MEGIDDO JUNCTION - A Palestinian car bomb exploded next to a passenger bus packed with civilians and soldiers in northern Israel yesterday, killing at least 17 people and wounding about 40.
The blast, which followed two days of talks between United States CIA director George Tenet and Palestinian and Israeli leaders, represented a serious setback to international efforts to end 20 months of Israeli-Palestinian violence.
The militant Palestinian group Islamic Jihad, in a telephone call to al-Manar television station in Lebanon, claimed responsibility for the attack near Mount Megiddo, or Armageddon, the Greek version of the site's Hebrew name.
The car blew up during the morning rush hour next to a stationary bus at a bus stop at the main Megiddo road junction. The bus was on its way from Tel Aviv to Tiberias by the Sea of Galilee.
A chunk of mangled metal was all that remained of the car-bomb and the bus. The explosion sprayed body parts and debris for hundreds of metres across a main highway.
Security sources said 16 people had been killed in the blast, a few kilometres from the "green line" border with the West Bank.
"I could not get near the bus, it was too hot. We pulled casualties away from the bus. Personnel came out of the nearby prison. We started to deal with the injured - there were many soldiers," said Ogen Drori, a 25-year-old medic.
The resurgence of Palestinian suicide bombings follows an Israeli military offensive in the West Bank that Israel said was intended to halt such attacks.
"This is a very serious terrorist attack. There are many casualties, including fatalities," regional police commander Dov Rutsky told Israel Radio.
"Initial indications at the scene are that the explosion occurred at the bus' flank. It was a car bomb."
Three bodies in olive-drab uniforms lay in front of the wreckage, surrounded by emergency crews and police sappers checking the area for more bombs.
It was not clear how many of the dead were soldiers and how many were civilians.
The blast was only a few kilometres from the West Bank city of Jenin, scene of some of the heaviest fighting during the recent Israeli military offensive.
Israel's security cabinet later convened for a meeting that had been scheduled before the blast.

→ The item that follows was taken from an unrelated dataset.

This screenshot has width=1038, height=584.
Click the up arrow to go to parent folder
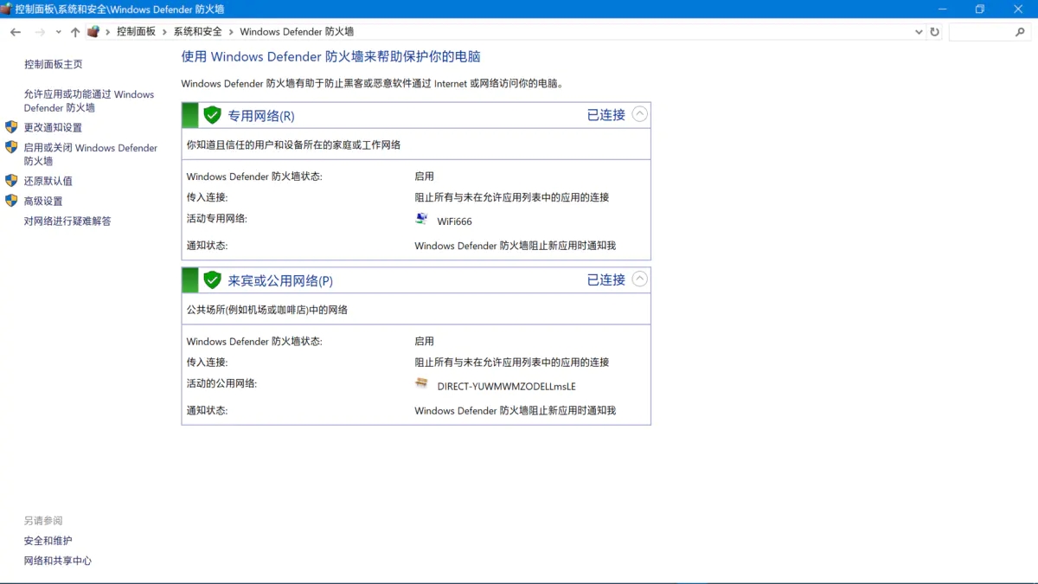coord(75,31)
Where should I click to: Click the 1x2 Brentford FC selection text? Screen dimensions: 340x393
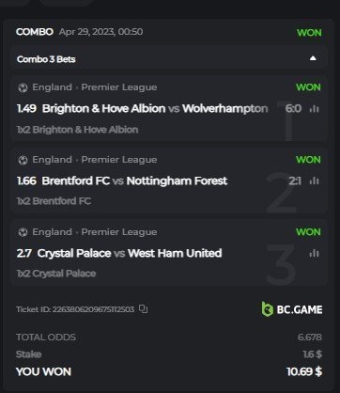(54, 201)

It was likely to become a forum for Prime Minister Ariel Sharon, due to hold White House talks with President George W. Bush next week, and senior ministers to discuss how to respond to the attack.
An official in Sharon's office called the bombing "another cowardly act of terror by the Palestinians, showing again that murder and the Palestinian Authority are indistinguishable".
Ahmed Abdel-Rahman, an aide to Palestinian President Yasser Arafat, blamed the attack on the "continued Israeli occupation of Palestinian areas".
Abdel-Rahman said Israeli invasions into Palestinian territories had made it impossible for the authority to carry out its security duties.
Tenet, the director of the CIA, has been leading the latest diplomatic drive to halt the violence, in which at least 1379 Palestinians and 486 Israelis had been killed before yesterday's attack.
He discussed reforms of the Palestinian security forces with Arafat in the West Bank city of Ramallah. Arafat proposed amalgamating nine key Palestinian Authority security services into three agencies.
"He [Tenet] came to evaluate the rebuilding of the security branches and the situation on the ground as part of American efforts to move in parallel on security and political tracks," said Arafat adviser Nabil Abu Rdainah.
"President Arafat is reviewing several plans for reorganising the security forces but nothing is confirmed yet."
The proposal, which one official said was likely to be approved "shortly", called for agencies responsible for presidential security, general security and internal security and intelligence to be set up. All three would report to Arafat.
Israel has made any resumption of peace negotiations with the Palestinians conditional on an end to suicide attacks and on wide-ranging reforms within Arafat's Palestinian Authority.
Sharon, who met Tenet earlier, is expected to repeat the demands when he meets Bush, a month after a previous visit was cut short by a suicide bombing near Tel Aviv in which 15 Israelis died.
Sharon's meeting with Bush will follow the US President's talks on Saturday with Egyptian President Hosni Mubarak at Camp David, with a possible Middle East summit on the horizon.
White House spokesman Ari Fleischer said Bush would "determine if there's any additional actions the US needs to or should potentially take."